Il nous a donc fallu trouver en urgence une solution dans la première quinzaine de janvier, pour ces contrats mais aussi pour ceux de la société Sourire d'enfants qui s'est avérée 2 semaines plus tard être dans la même situation.

Pendant cette période, le groupe s'est donc trouvé à couvrir seul, sur ses fonds propres, les risques santé invalidité et décès des salariés, ce qui à l'évidence est une situation et un risque inacceptables. Les contrats ont depuis été prorogés à titre provisoire.

Définir et mettre en place ces solutions était bien de votre responsabilité, et votre absence à compter du 3 décembre 2014 ne saurait vous exonérer de ne pas avoir traité ce dossier comme il le devait, ce type de dossier, qui impose une anticipation, ne pouvant se traiter à aucun moment de façon isolée et sans en informer la direction.

3. Déclaration d'accident du travail consécutif au décès de Madame [M] [N]

Le 6 novembre 2014, l'entreprise a été informée du décès d'une salariée, Madame [M] [N]. Il est vite apparu que ce décès était consécutif à un suicide, après que Madame [M] [N] soit partie de son domicile pour rejoindre son travail.

Dès le 6 novembre 2014, au lendemain du décès de la salariée, vous avez pris en main le dossier, et organisé l'enquête du CHSCT.

Le service du personnel s'est directement inquiété par écrit auprès de vous le 13 novembre de ne pas avoir les éléments et les instructions permettant d'opérer la déclaration.

Le 13 novembre également, l'inspection du travail a adressé un courrier à l'entreprise la sommant de produire plusieurs pièces, dont la déclaration d'accident.

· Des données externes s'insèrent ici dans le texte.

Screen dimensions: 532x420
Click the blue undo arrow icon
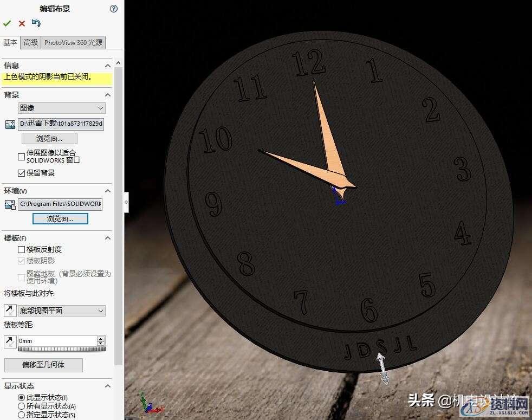tap(36, 23)
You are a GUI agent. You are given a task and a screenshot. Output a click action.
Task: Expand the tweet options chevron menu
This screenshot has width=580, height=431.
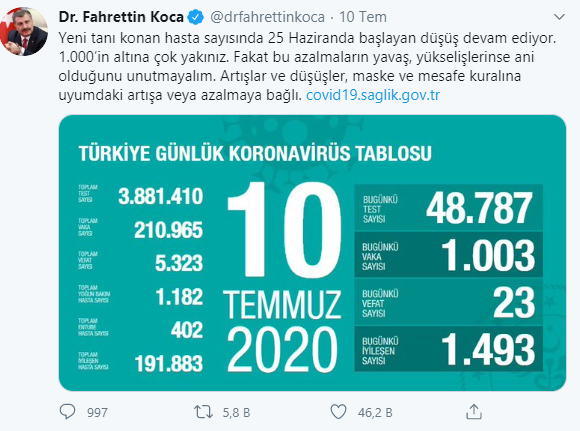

Le 16 novembre, un mail de la responsable des ressources humaines aux 4 membres de la commission d'enquête, dont vous faisiez partie, indiquait que vous alliez procéder à la déclaration d'accident du travail, ce qui constitue une situation totalement anormale, 11 jours après la disparition de la salariée.

Vous n'êtes pas sans savoir que les déclarations d'accident du travail doivent être réalisées dans les 48 heures consécutives à l'accident, sauf à mettre en péril la prise en charge de l'indemnisation des arrêts et des conséquences des accidents par l'assurance maladie.

C'est, en votre absence, en instruisant la réponse au courrier de l'inspection du travail, que l'entreprise a découvert ce qui a priori était inimaginable, à savoir qu'à la suite du suicide de la salariée, malgré les engagements pris et les nombreuses alertes à ce sujet, aucune déclaration d'accident du travail n'avait été réalisée.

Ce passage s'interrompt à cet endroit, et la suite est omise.